| Data extracts |
______________________________
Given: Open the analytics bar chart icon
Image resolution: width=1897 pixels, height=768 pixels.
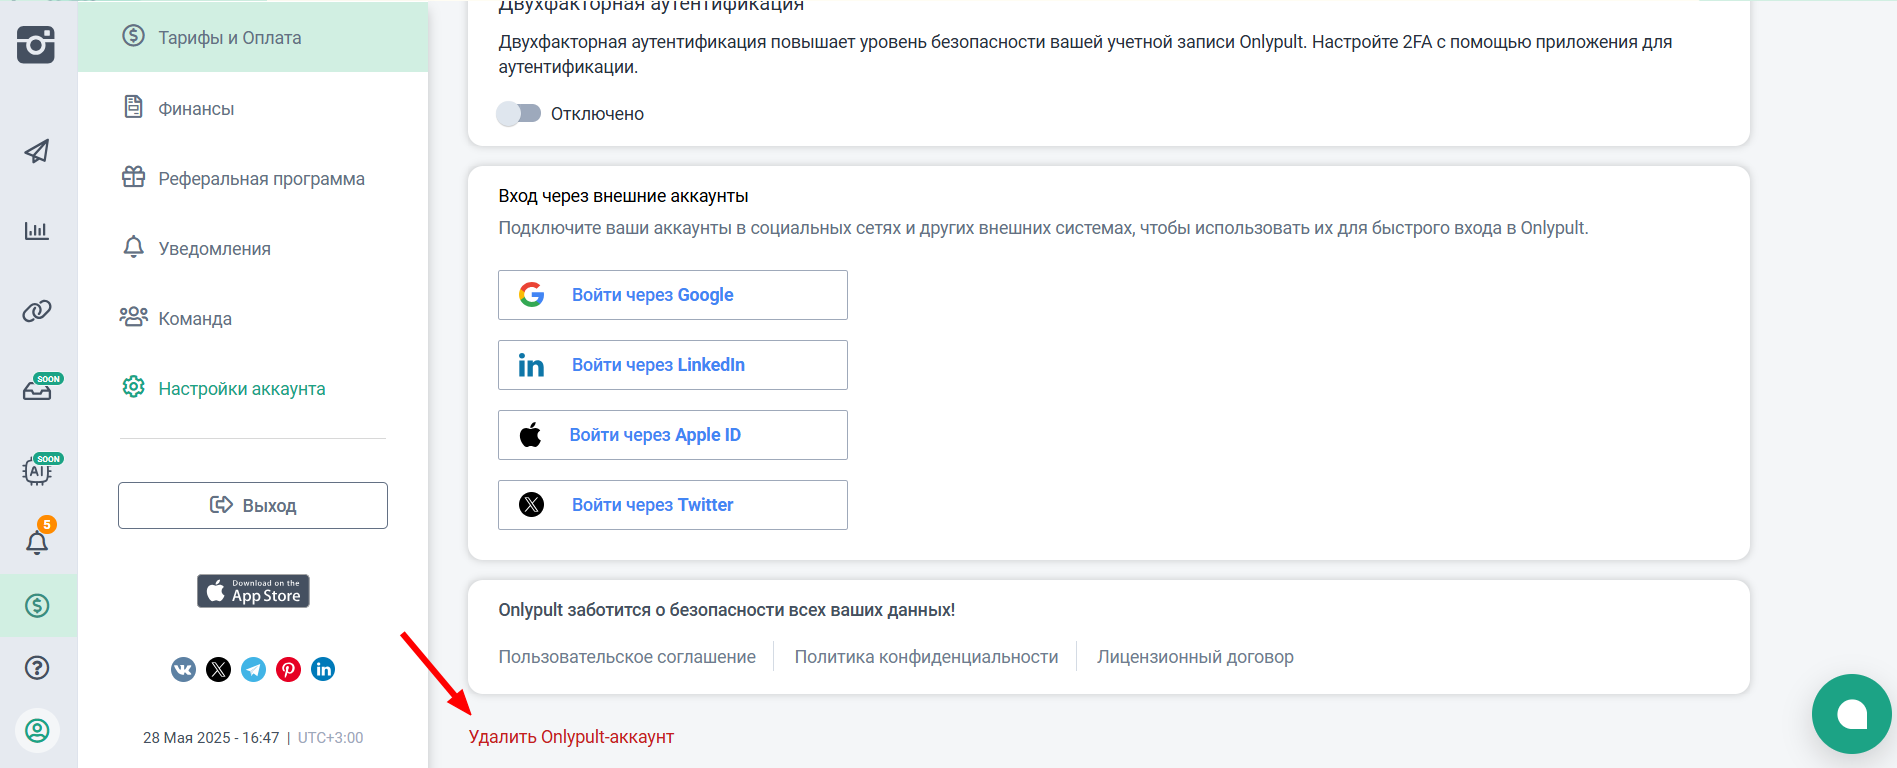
______________________________
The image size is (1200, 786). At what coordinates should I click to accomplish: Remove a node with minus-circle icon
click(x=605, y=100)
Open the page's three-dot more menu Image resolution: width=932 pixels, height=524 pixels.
______________________________
| Exercise goal |
Beginning at the line above that contains "Given: Open the analytics bar chart icon", return each line exactly through the line that contains "Image resolution: width=1897", and no others.

| The answer |
Given: Open the analytics bar chart icon
Image resolution: width=1897 pixels, height=768 pixels.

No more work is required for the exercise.